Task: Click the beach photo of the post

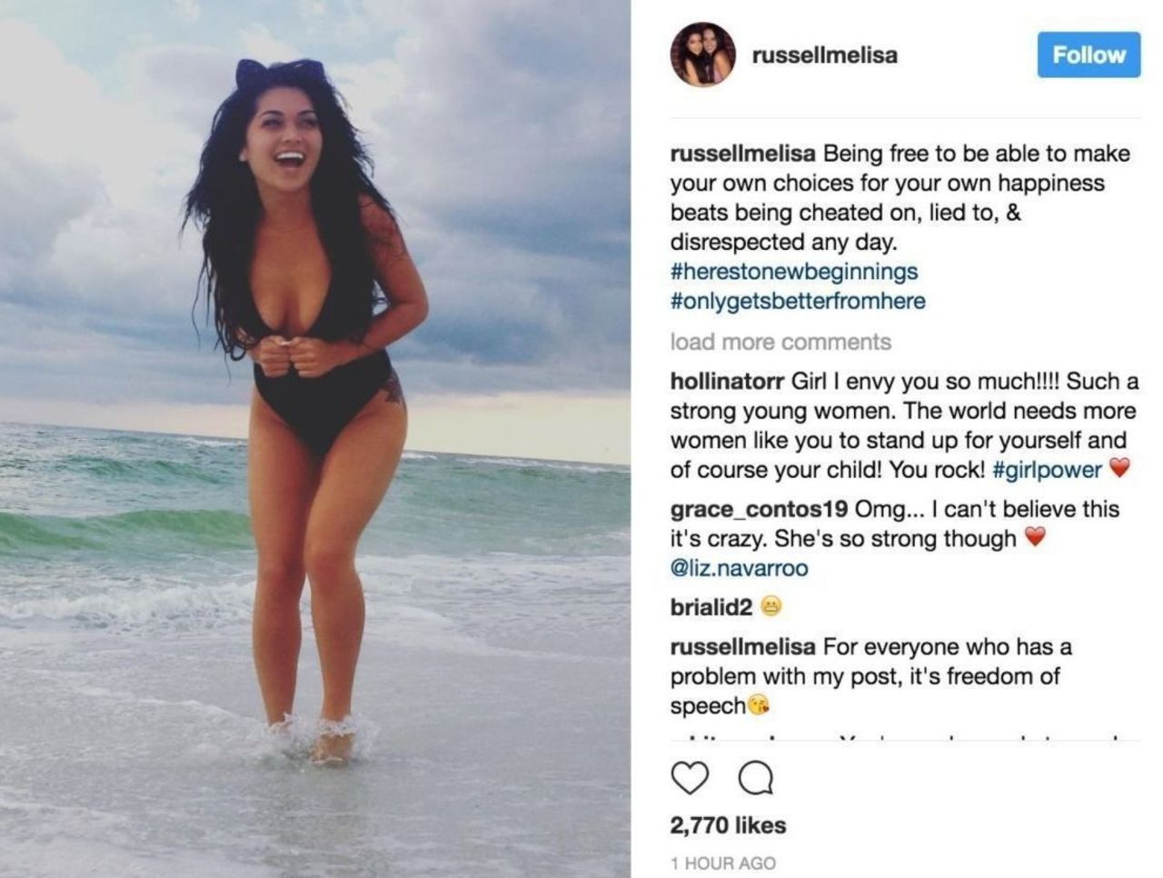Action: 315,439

==

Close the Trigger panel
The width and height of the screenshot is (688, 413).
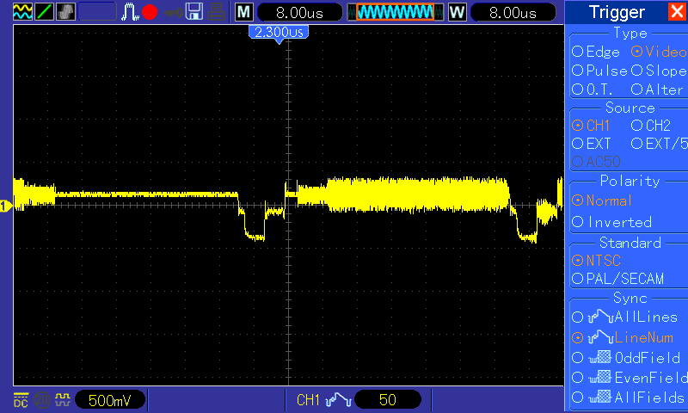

==

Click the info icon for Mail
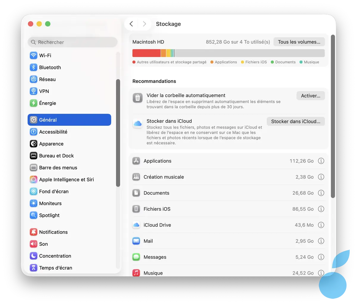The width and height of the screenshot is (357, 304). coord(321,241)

PROBLEM TO WORK ON:
In the data above, find the line that contains "Close the Trigger panel" and the line that contains "The width and height of the screenshot is (688, 413).". Repeat exactly those lines and every line between them, and only those.

TASK SOLUTION:
Close the Trigger panel
The width and height of the screenshot is (688, 413).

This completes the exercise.